> _GIVEN REQUEST_: Copy the whole listing below word for word, keeping every line and character unchanged.

-- Begin DATASET CONTENT --

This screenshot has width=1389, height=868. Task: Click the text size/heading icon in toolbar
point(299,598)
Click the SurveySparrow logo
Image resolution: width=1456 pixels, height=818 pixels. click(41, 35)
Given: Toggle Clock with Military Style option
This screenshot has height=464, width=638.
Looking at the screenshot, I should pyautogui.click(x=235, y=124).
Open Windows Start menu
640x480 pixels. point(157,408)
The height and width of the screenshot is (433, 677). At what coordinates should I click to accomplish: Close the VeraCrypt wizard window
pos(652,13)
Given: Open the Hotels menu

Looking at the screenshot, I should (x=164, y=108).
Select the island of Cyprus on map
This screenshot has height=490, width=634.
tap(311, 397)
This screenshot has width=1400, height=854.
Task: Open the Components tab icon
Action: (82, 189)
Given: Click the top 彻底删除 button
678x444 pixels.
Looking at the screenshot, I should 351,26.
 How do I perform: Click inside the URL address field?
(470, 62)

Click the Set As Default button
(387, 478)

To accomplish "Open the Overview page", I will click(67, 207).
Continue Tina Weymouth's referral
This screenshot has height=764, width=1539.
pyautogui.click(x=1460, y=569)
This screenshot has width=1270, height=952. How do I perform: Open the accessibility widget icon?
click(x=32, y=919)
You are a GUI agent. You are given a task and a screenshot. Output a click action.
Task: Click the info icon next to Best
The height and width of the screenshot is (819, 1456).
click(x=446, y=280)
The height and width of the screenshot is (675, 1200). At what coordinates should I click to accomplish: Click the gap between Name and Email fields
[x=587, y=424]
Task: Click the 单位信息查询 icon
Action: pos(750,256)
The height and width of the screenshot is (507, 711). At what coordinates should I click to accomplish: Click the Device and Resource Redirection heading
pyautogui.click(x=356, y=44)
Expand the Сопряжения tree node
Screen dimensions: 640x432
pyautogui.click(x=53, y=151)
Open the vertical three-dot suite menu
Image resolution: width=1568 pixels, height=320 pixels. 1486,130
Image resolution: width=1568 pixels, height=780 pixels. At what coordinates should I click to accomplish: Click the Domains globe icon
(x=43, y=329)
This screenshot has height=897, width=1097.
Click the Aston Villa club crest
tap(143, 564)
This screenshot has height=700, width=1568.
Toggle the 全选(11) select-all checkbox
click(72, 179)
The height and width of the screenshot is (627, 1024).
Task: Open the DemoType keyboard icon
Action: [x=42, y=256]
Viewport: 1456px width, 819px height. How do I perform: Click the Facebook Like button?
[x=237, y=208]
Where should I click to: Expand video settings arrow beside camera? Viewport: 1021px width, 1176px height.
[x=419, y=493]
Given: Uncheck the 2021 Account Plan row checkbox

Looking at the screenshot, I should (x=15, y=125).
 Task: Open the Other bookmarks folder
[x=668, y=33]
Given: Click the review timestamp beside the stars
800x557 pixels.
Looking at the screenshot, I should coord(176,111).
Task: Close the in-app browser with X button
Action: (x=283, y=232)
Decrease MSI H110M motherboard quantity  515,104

-- End DATASET CONTENT --

> _RESULT OF THIS TASK_:
This screenshot has width=1389, height=868. Task: Click the text size/heading icon in toolbar
point(299,598)
Click the SurveySparrow logo
Image resolution: width=1456 pixels, height=818 pixels. click(41, 35)
Given: Toggle Clock with Military Style option
This screenshot has height=464, width=638.
Looking at the screenshot, I should pyautogui.click(x=235, y=124).
Open Windows Start menu
640x480 pixels. point(157,408)
The height and width of the screenshot is (433, 677). At what coordinates should I click to accomplish: Close the VeraCrypt wizard window
pos(652,13)
Given: Open the Hotels menu

Looking at the screenshot, I should (x=164, y=108).
Select the island of Cyprus on map
This screenshot has height=490, width=634.
tap(311, 397)
This screenshot has width=1400, height=854.
Task: Open the Components tab icon
Action: (82, 189)
Given: Click the top 彻底删除 button
678x444 pixels.
Looking at the screenshot, I should 351,26.
 How do I perform: Click inside the URL address field?
(470, 62)

Click the Set As Default button
(387, 478)

To accomplish "Open the Overview page", I will click(67, 207).
Continue Tina Weymouth's referral
This screenshot has height=764, width=1539.
pyautogui.click(x=1460, y=569)
This screenshot has width=1270, height=952. How do I perform: Open the accessibility widget icon?
click(x=32, y=919)
You are a GUI agent. You are given a task and a screenshot. Output a click action.
Task: Click the info icon next to Best
The height and width of the screenshot is (819, 1456).
click(x=446, y=280)
The height and width of the screenshot is (675, 1200). At what coordinates should I click to accomplish: Click the gap between Name and Email fields
[x=587, y=424]
Task: Click the 单位信息查询 icon
Action: pos(750,256)
The height and width of the screenshot is (507, 711). At what coordinates should I click to accomplish: Click the Device and Resource Redirection heading
pyautogui.click(x=356, y=44)
Expand the Сопряжения tree node
Screen dimensions: 640x432
pyautogui.click(x=53, y=151)
Open the vertical three-dot suite menu
Image resolution: width=1568 pixels, height=320 pixels. 1486,130
Image resolution: width=1568 pixels, height=780 pixels. At what coordinates should I click to accomplish: Click the Domains globe icon
(x=43, y=329)
This screenshot has height=897, width=1097.
Click the Aston Villa club crest
tap(143, 564)
This screenshot has height=700, width=1568.
Toggle the 全选(11) select-all checkbox
click(72, 179)
The height and width of the screenshot is (627, 1024).
Task: Open the DemoType keyboard icon
Action: [x=42, y=256]
Viewport: 1456px width, 819px height. How do I perform: Click the Facebook Like button?
[x=237, y=208]
Where should I click to: Expand video settings arrow beside camera? Viewport: 1021px width, 1176px height.
[x=419, y=493]
Given: Uncheck the 2021 Account Plan row checkbox

Looking at the screenshot, I should (x=15, y=125).
 Task: Open the Other bookmarks folder
[x=668, y=33]
Given: Click the review timestamp beside the stars
800x557 pixels.
Looking at the screenshot, I should coord(176,111).
Task: Close the in-app browser with X button
Action: (x=283, y=232)
Decrease MSI H110M motherboard quantity  515,104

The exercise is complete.